**Written exercise**
Begin at the line containing "Where should I" and stop after the line containing "tap(1401, 85)". Present only those lines as a JSON list of strings, one string per line, omitting any blank lines and leaving out the pictures.

**Exercise material**
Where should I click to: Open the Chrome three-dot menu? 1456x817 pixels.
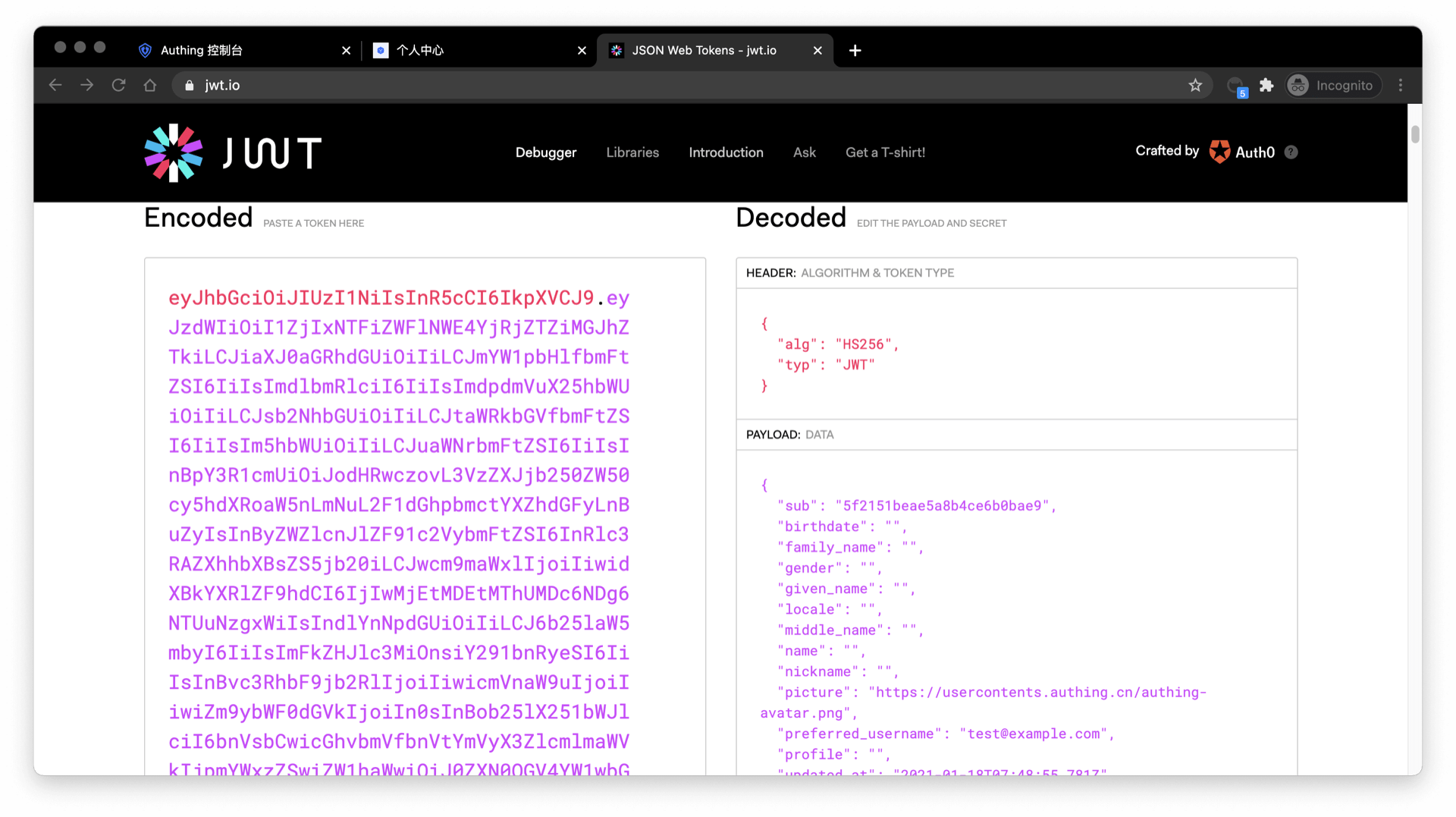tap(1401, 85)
* * *
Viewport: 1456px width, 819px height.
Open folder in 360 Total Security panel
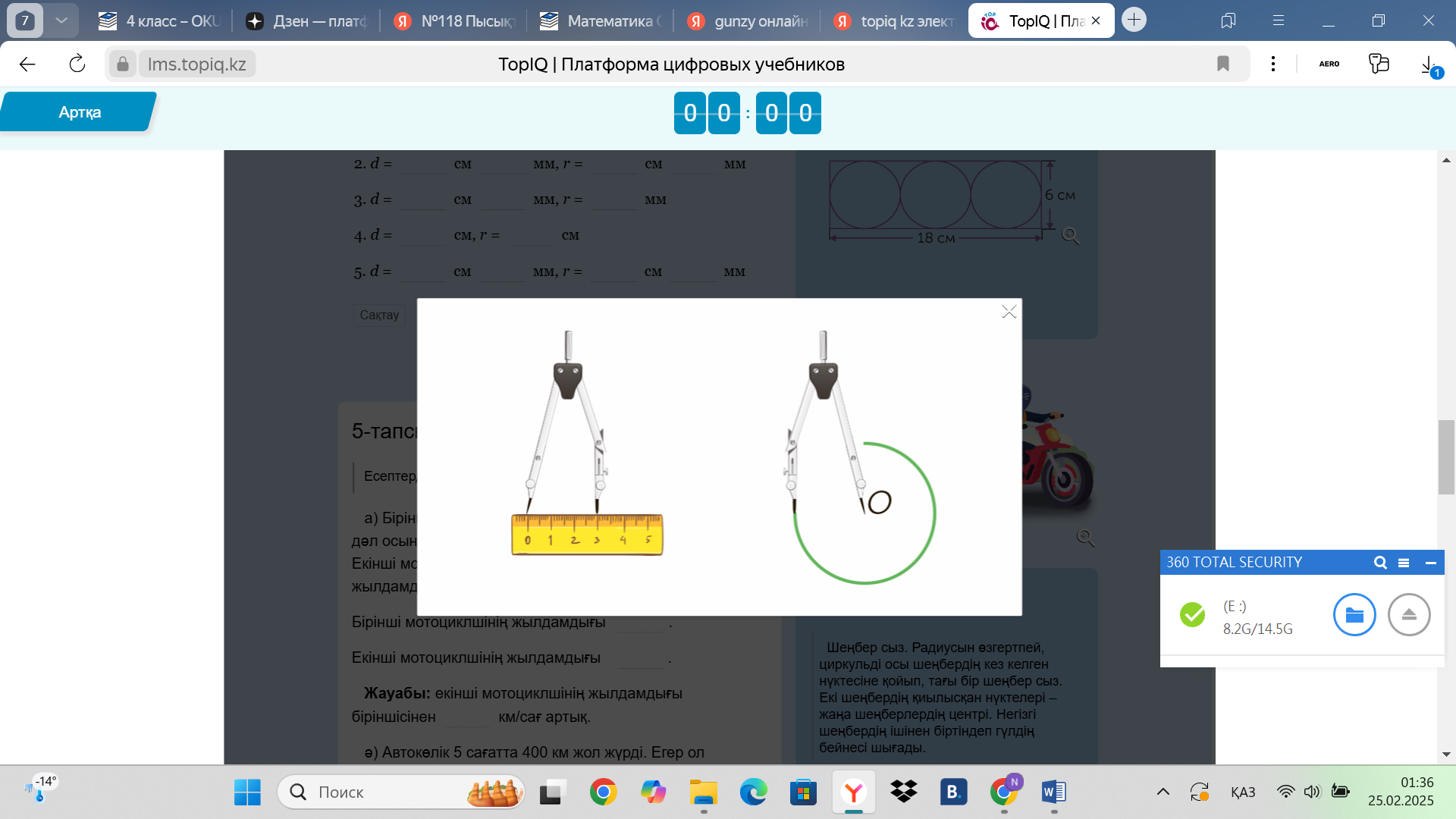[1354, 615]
--
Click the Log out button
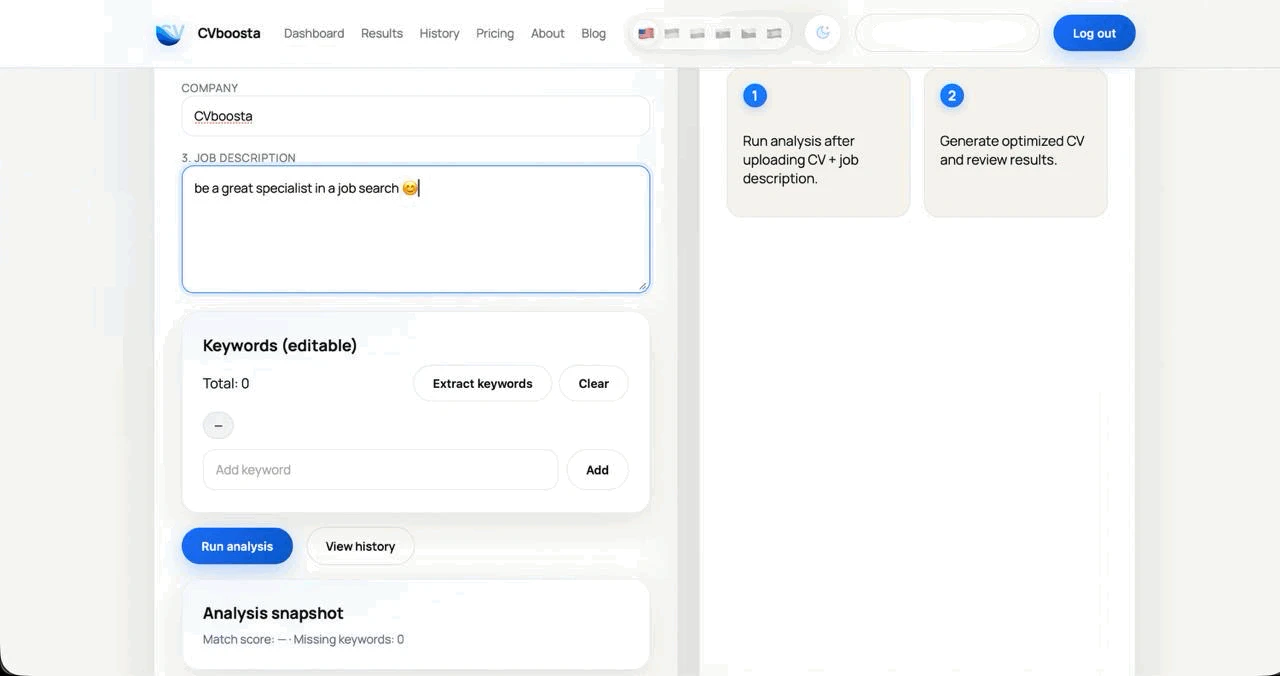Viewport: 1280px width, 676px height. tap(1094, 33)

**Solution to the exercise**
[
  "Where should I click to: Open the Chrome three-dot menu? 1456x817 pixels.",
  "tap(1401, 85)"
]